What is it about these six letters strewn together that says so much, but so little. Especially, of what it is we are actually experiencing? It’s a nebulous word and is ill-definable at most moments. It is used similarly as a catch-all word like weird, peculiar, strange, and even interesting; which ultimately never leaves the listener or reader truly understanding what is truly felt and meant underlying the “one-word” wonder!! However, at the same time, it IS the quick, summarized answer that we ALL often provide to oneself or others, when asked our thoughts or opinions about things. The word “stress” seems to be the catchall word to explain what we are feeling when we become overwhelmed by our environments, be it people, tasks, or emergent situations. It’s the first word that seems to come to mind when we are feeling that things occurring too much, too fast, and/or too confusing to absorb and manage. We just simply say, we’re “stressed out”, “under stress”, or “too stressed” to handle it. When we are feeling such immense stress, we generally and ultimately don’t take the time to slow down to truly identify all that is happening in our minds, our bodies, and our spirit at those moments.
In clinical terms, psychiatrists, psychologists, and clinical social workers take great effort in their work with their clients and patients toward this identification of all the “stressors” that have been impinging on their psyche. In my profession, we seek to learn the various psycho-social stressors impacting one’s life which is causing them to lose functionality in their educational, occupational, daily living skills, and social parts of their world. These stressful life events, be them small or large, bring with them a full range of emotional states. They can be situational moments of frustration and / or feelings of anger that can occur at home, school, work, or anywhere for that matter, and can last for a few minutes or possibly a few days. They could also be harrowing life events which could include experiences with past traumas and major grief, which would understandably leave a person struggling with those stressors for much longer. No two people know exactly what another is experiencing while under stress; unless these issues are shared openly and in a safe, empathic environment to avoid defensiveness and isolation behavior. Many people chose to shelter away from others when stressed out. They often say they don’t wish to burden anyone else with their internal struggles or feel that no one else will be able to relate or understand. Gathering oneself, regrouping, centering, and meditative states are all healthy ways to begin to regain self-control over one’s overwhelming thoughts and emotions. There are numerous, varying methods one can employ to begin to bring a calmer spirit, and clearer mind to the table as one deals with life’s stressors.

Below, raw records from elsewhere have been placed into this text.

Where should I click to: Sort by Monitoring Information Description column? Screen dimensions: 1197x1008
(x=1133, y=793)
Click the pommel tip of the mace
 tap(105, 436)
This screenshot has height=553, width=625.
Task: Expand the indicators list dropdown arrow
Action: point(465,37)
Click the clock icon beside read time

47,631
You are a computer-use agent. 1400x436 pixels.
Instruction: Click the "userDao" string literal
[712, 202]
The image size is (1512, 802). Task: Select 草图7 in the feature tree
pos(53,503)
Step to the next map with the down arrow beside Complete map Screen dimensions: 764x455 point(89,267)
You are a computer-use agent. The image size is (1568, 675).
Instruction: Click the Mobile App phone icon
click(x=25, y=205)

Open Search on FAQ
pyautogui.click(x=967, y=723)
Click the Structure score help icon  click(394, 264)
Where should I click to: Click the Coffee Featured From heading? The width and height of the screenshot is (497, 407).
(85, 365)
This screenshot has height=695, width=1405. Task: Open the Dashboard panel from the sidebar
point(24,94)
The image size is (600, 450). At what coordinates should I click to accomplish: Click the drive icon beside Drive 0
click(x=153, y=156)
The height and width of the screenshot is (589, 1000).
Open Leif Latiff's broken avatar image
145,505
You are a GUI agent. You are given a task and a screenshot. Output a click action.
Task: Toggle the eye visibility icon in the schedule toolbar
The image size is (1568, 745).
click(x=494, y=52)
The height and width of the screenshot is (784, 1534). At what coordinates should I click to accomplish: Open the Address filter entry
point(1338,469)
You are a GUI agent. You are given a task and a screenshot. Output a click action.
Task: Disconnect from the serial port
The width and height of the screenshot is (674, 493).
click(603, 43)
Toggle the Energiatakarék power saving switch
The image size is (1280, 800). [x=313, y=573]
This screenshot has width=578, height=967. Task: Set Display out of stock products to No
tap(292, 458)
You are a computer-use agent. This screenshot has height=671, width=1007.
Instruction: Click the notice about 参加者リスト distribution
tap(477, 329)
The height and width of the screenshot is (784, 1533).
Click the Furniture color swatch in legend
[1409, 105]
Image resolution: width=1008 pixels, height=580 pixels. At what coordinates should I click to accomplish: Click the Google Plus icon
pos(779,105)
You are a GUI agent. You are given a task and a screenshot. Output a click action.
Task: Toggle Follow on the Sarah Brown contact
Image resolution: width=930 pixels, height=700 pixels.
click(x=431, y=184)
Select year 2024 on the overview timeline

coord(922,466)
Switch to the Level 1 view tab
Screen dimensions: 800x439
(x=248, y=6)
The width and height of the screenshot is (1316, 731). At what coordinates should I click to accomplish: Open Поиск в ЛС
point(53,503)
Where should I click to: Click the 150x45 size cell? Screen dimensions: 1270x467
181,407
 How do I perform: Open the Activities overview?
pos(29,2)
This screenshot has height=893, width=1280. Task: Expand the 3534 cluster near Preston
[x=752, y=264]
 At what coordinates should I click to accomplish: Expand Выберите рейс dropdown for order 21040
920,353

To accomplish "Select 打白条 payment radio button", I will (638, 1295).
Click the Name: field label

Problems tend to happen when one isolates for too long, or doesn’t wish to find internal motivation to reconnect and re-engage with the world around them. This usually leads to more increasingly serious to severe symptoms of depression, anxiety, psychosis, and substance abuse behavior. Unfortunately, at their extremes, these intensely stressful thoughts and feelings can turn ugly, with a loss of self-control. Violence can ensue toward those close to you-family, friends, neighbors, coworkers, etc. or be turned inward leading to suicidal thoughts , gestures, and full-blown attempts.
I know I’ve brought this up in many of my previous blogs – however a proactive, preventative solution to managing one’s stress levels is to have a reliable, self-chosen set of coping skills what are easily retrievable and doable. I, from experience, believe that the process of developing an effective relapse prevention plan, the necessary tools, and the skill set to achieve it, are critical to manage stress! And if applied early, tends to greatly reduce the negative impact of the stressor on one’s psyche, body, and spirit.